Methods of financing
Companies are financed through both equity and debt. Debt financing is more desirable than taxpayers’ expected returns due to tax savings and lower rates. Financing of small and medium-sized companies is mainly done in the form of debt-based financing and stock-based financing. Small companies grow over time and need more financial resources. Also, as the company’s productivity increases, debt-based financing is limited and stock-based financing is replaced.
Stock-based financing
Stock financing is the process of raising capital through the sale and transfer of shares in an economic entity, which typically leads to the sale of ownership shares to raise and raise capital. Shares are issued directly based on the amount of investment, so that the person who has made the most investment takes control of the company.
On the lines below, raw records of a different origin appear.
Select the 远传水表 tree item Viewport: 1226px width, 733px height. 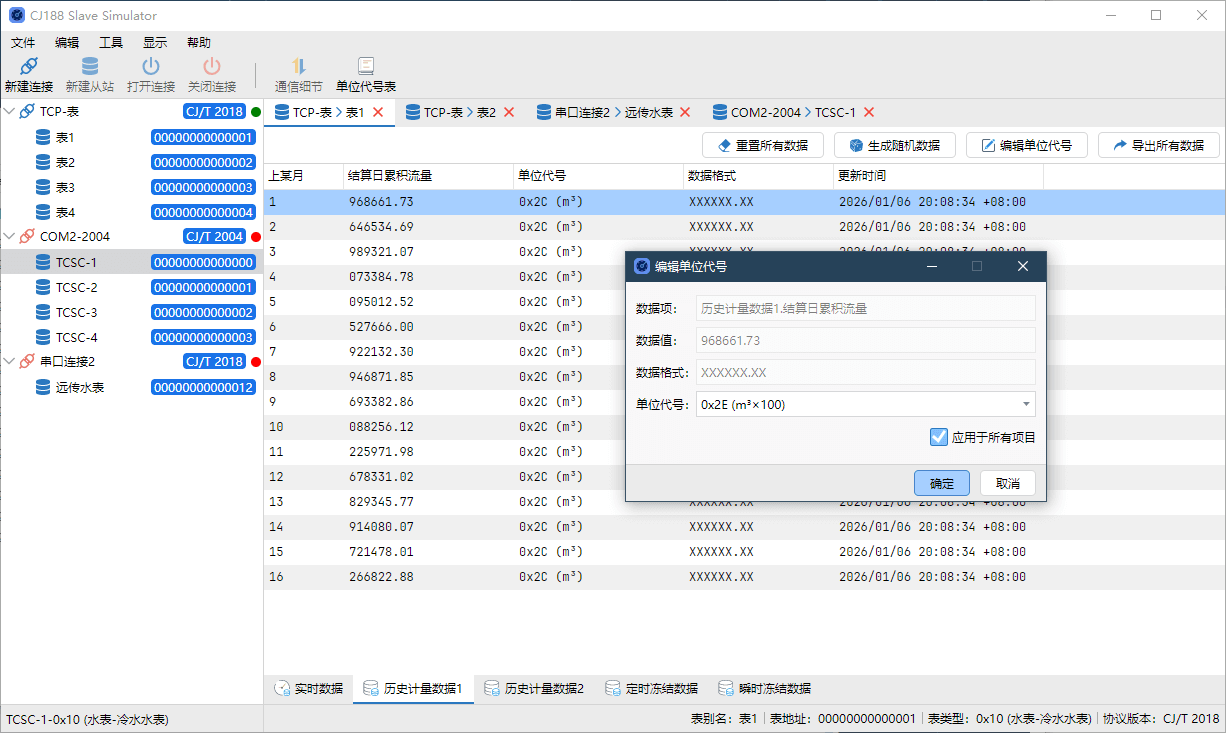click(80, 387)
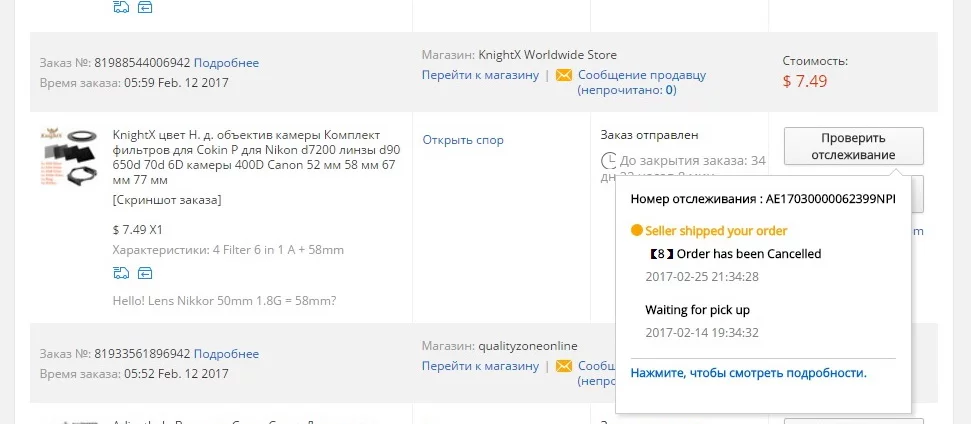971x424 pixels.
Task: Click the truck icon at the page top
Action: (122, 7)
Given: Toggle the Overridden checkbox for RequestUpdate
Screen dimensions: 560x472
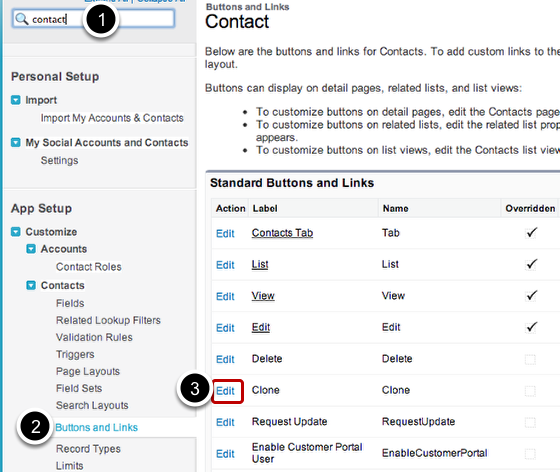Looking at the screenshot, I should pyautogui.click(x=530, y=422).
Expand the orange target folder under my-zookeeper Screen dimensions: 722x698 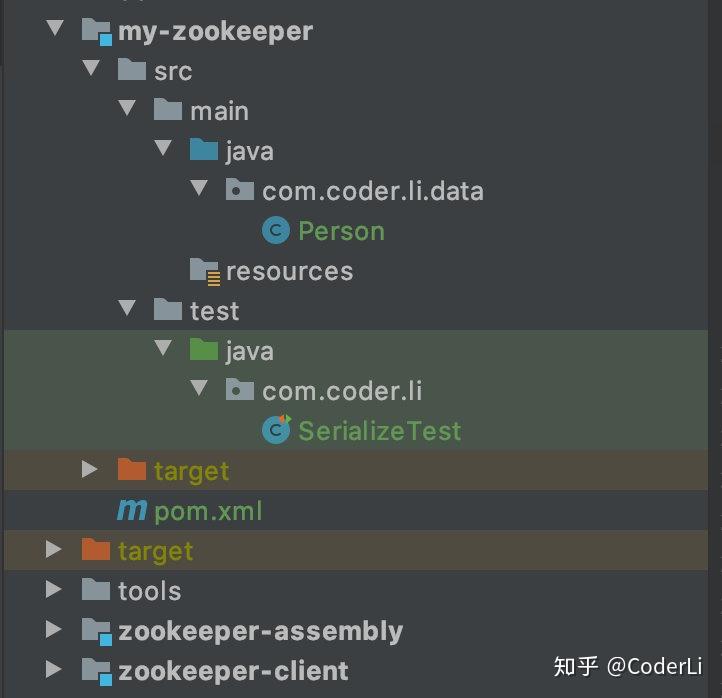coord(91,470)
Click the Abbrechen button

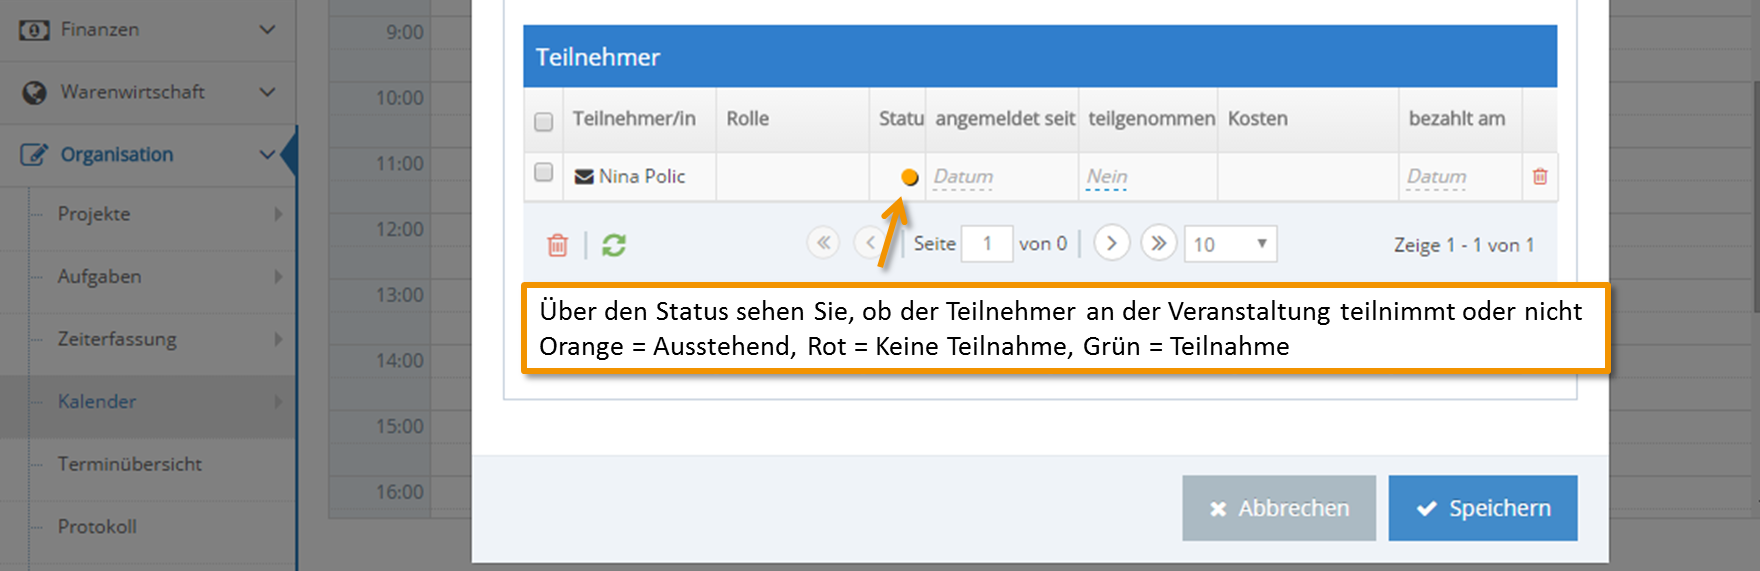click(1279, 508)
Start-up companies use several stock-based financing courses to become large and successful companies. Because startups attract different types of investors at different stages of their development, they can also use different equity-based financing tools. Stock-based financing is mainly done remotely by the following method.
General financing
The stock-based financing process is carried out under the rules and regulations of the Stock Exchange and Securities Organization. Such regulations are primarily intended to protect public investors from transparency in capital and financial income. Therefore, stock financing generally contains a lot of information that should help the investor make an informed decision. This information includes company activities, employee and manager details, financial income, risk factors and financial statements.
Private financing
This method, which is commonly used by small businesses, uses the financial resources of angel investors or venture capitalists for private financing, in exchange for which the company’s shares are transferred. Private equity offering is the simplest and most common type of stock-based financing for start-ups and start-ups. In this method, there is no need for official registration in the Exchange and Securities Organization.
Debt financing:
If an enterprise needs financing and does not want to lose ownership of its company, it can borrow the money needed for its economic purposes. Apart from the method of borrowing from the banking system in the capital market, there are other financing instruments that are formed without inviting new partners and are based on borrowing money. When the company uses these tools, it has chosen the debt-based financing method, which Helder Financial Group facilitates by providing a suitable platform.
Types of debt-based financing methods in the capital market:
Rental sukuk
Bonds
سکوک مرابحه
Benefits
Sukuk Mudaraba
Sukuk buy debt
Mortgages
Sukuk made to order
Commodity certificate
Special deposit certificate
Standard parallel futures
Subordinate sales options
Although debt-based financing methods are very diverse in the capital market, some of them are more widely used. They use it on debt.